Задания:
1. Извлеките из фрагмента документа часть, которая открывается словами "Абстрактные художники нередко" и завершается словами "организует ассоциации воспринимающего.", и перепишите её дословно.
2. Какую форму связи фрагмент документа называет, пожалуй, единственно адекватной сознанию современного человека?

Фрагмент документа:
☆ ☆ ☆ ☆ ☆ ☆ ☆

Какой долгий, изматывающий опыт нужен иногда, чтобы выжать потом из него несколько строк.
Письмо неадекватно сознанию современного человека. Для переписки требуется — исключительные случаи бывали всегда, но, как правило, требуется: в тот момент, когда А читает письмо, полученное от Б, и А и Б должны находиться приблизительно в том же состоянии, в котором они пребывали, когда Б писал это письмо. Относительная стабильность бытия — необходимая предпосылка переписки. Даже телеграмма отстала от темпа и оказалась устарелой формой связи между близкими. Адекватен, пожалуй, только междугородный телефонный разговор.
Абстрактные художники нередко дают своим полотнам заглавие. Они вводят тем самым в специфически живописную (чистую) структуру то, чего больше всего боятся, — литературу, инородный смысловой фактор; притом наделяя его решающим эстетическим значением, — поскольку заглавие организует ассоциации воспринимающего.
Если некое сочетание цветовых плоскостей снабжено заглавием Лошадь, то зритель не то что увидит лошадь, но он в этом направлении будет искать воспринимаемую им форму. Назовите ту же цветовую комбинацию Весна — и движение ассоциаций изменится.

☆ ☆ ☆ ☆ ☆ ☆ ☆

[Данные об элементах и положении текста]
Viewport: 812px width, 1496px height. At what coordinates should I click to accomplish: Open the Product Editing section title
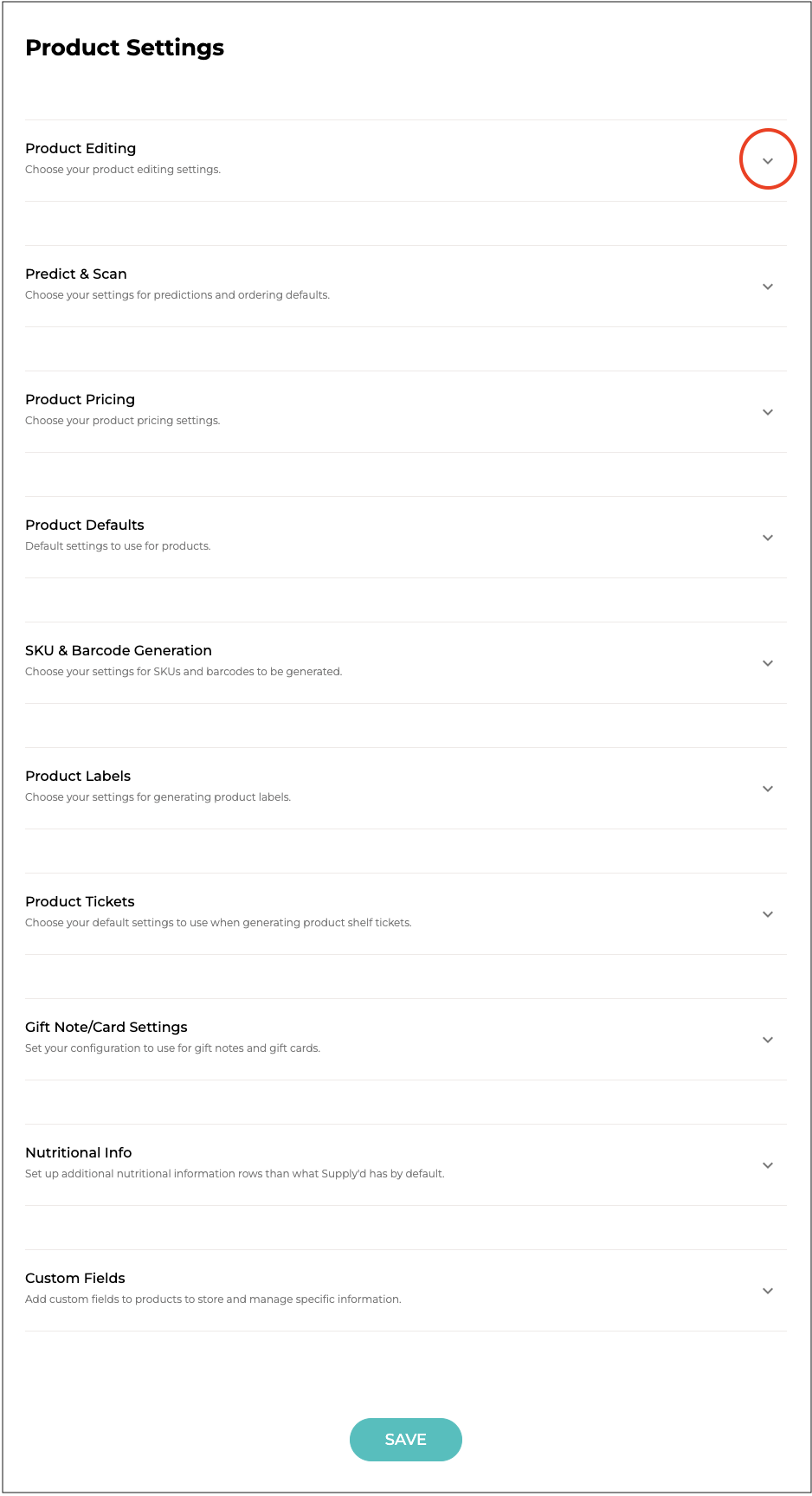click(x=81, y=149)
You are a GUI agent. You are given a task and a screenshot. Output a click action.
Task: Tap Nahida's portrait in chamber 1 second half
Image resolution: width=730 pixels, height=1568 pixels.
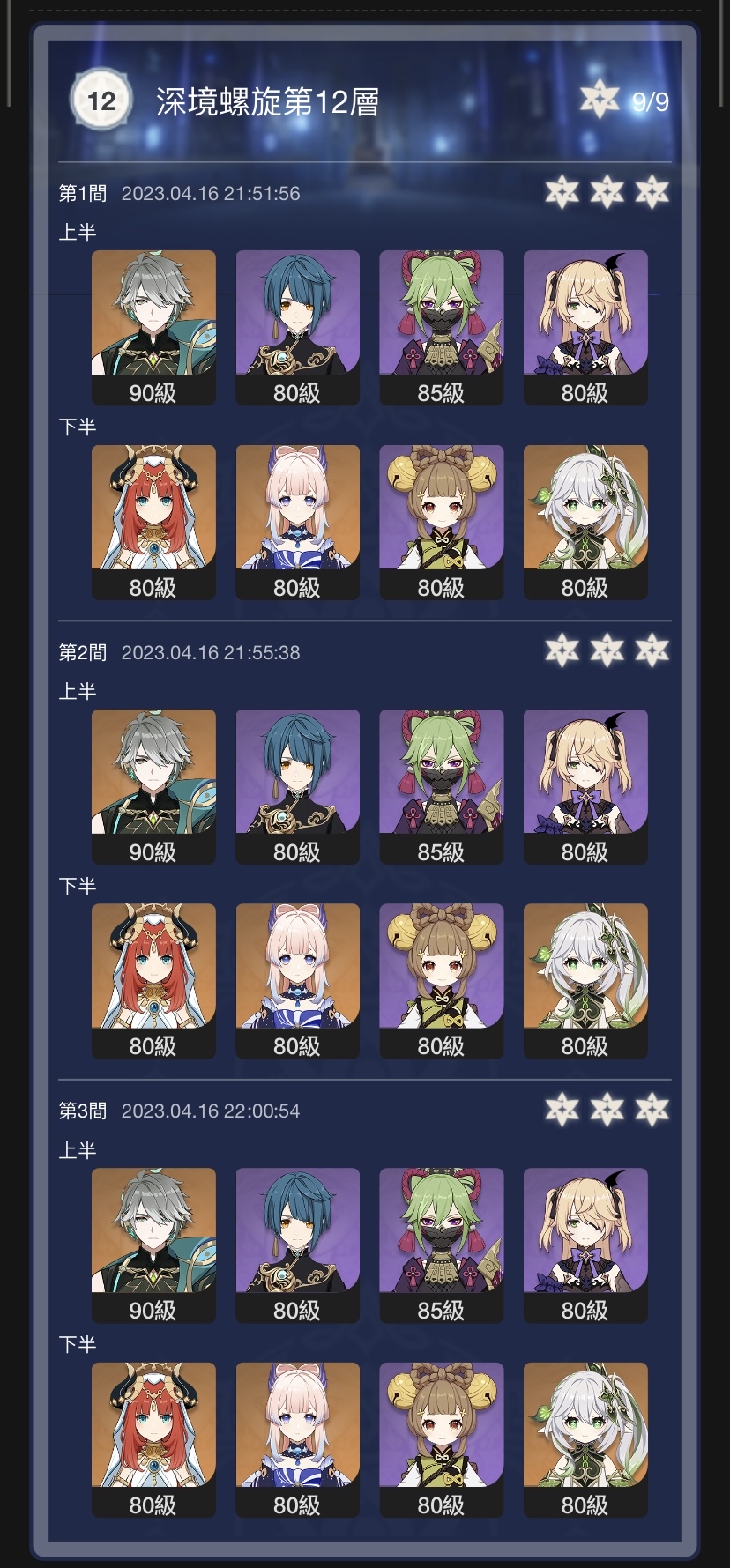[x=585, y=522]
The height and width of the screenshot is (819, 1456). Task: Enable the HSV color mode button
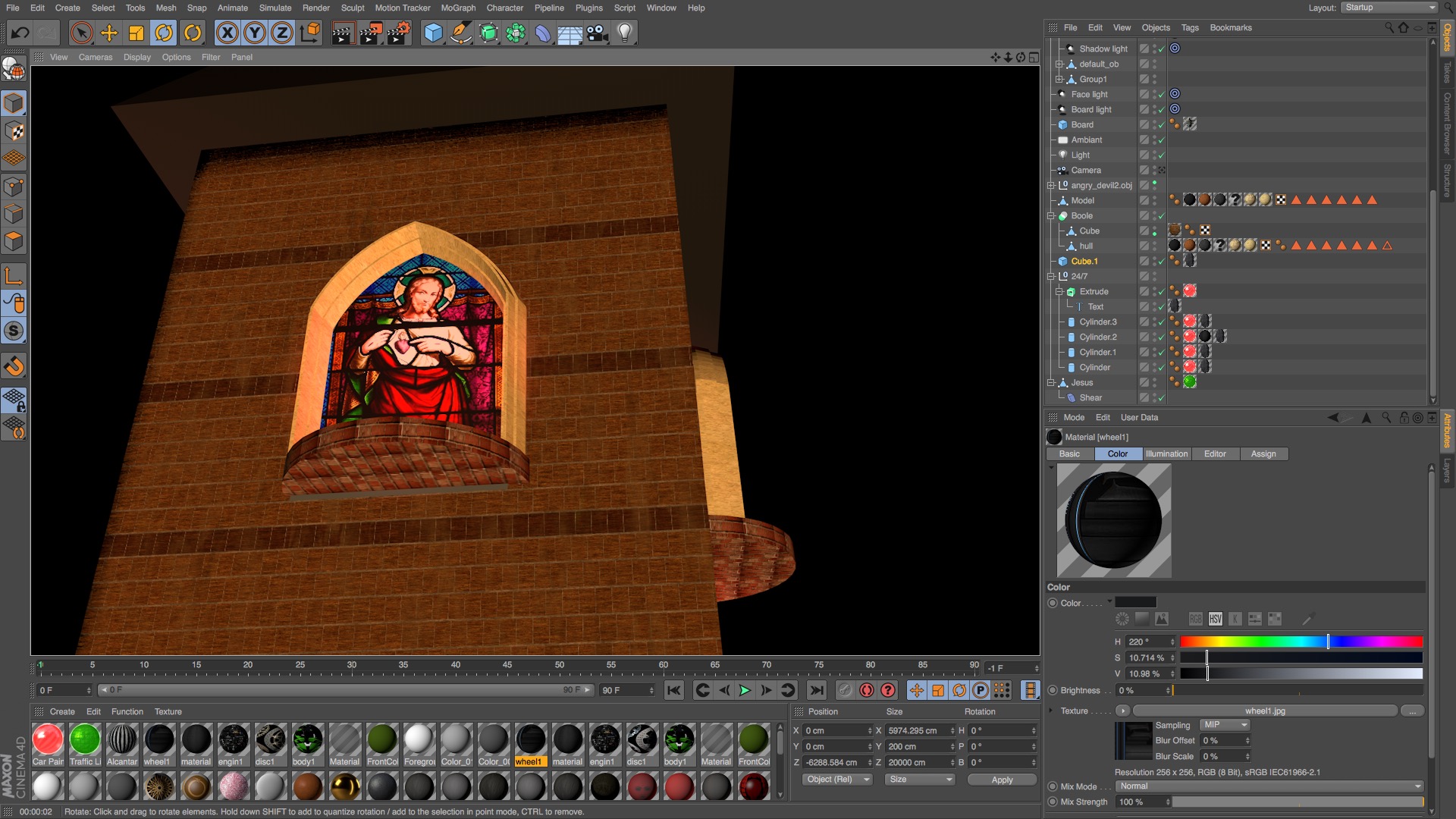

☆ ☆ ☆ ☆ ☆ ☆ ☆

Ответы на задания:
1.
Абстрактные художники нередко дают своим полотнам заглавие. Они вводят тем самым в специфически живописную (чистую) структуру то, чего больше всего боятся, — литературу, инородный смысловой фактор; притом наделяя его решающим эстетическим значением, — поскольку заглавие организует ассоциации воспринимающего.

2. Междугородный телефонный разговор.